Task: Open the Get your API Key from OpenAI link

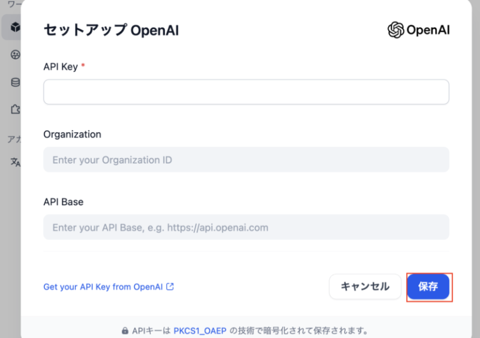Action: point(103,287)
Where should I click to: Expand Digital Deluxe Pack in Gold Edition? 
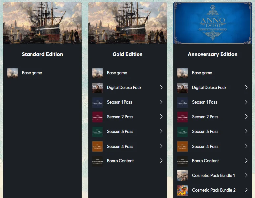pyautogui.click(x=161, y=88)
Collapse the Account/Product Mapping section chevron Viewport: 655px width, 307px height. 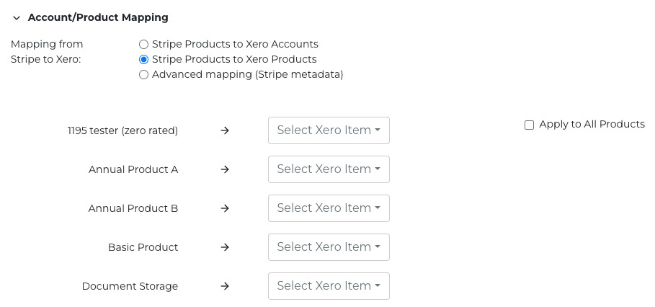click(17, 18)
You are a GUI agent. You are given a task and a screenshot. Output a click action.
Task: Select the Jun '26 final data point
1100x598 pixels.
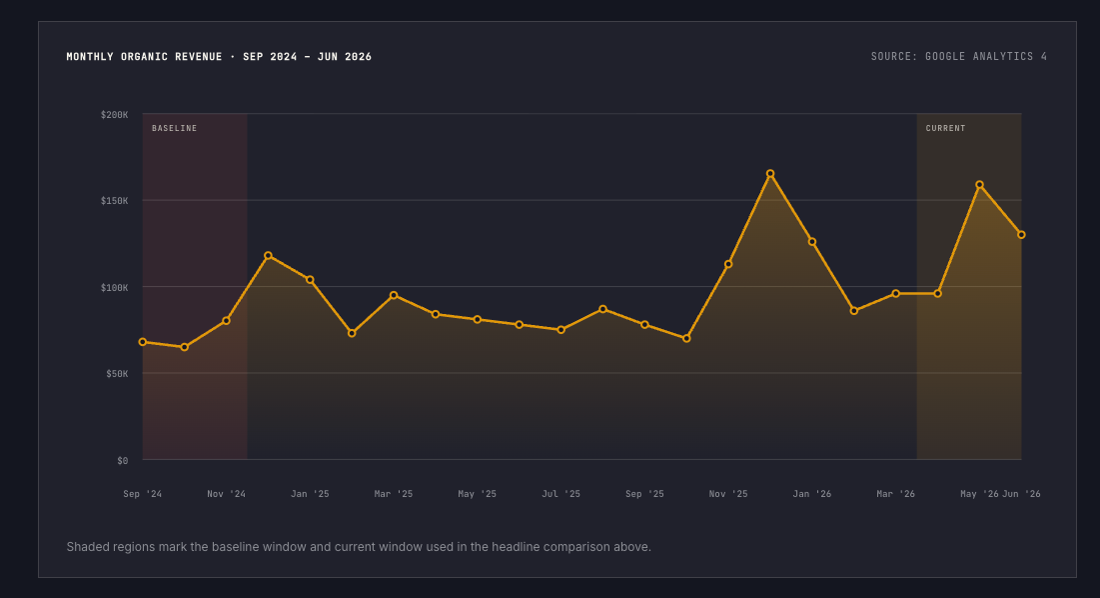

* * *

Short exercise — Repeat the items starting at the line that contains "You are a GUI" and ending at the last line of the items, leaving out the pictures.

Exercise response —
You are a GUI agent. You are given a task and a screenshot. Output a click action.
Task: Select the Jun '26 final data point
1100x598 pixels.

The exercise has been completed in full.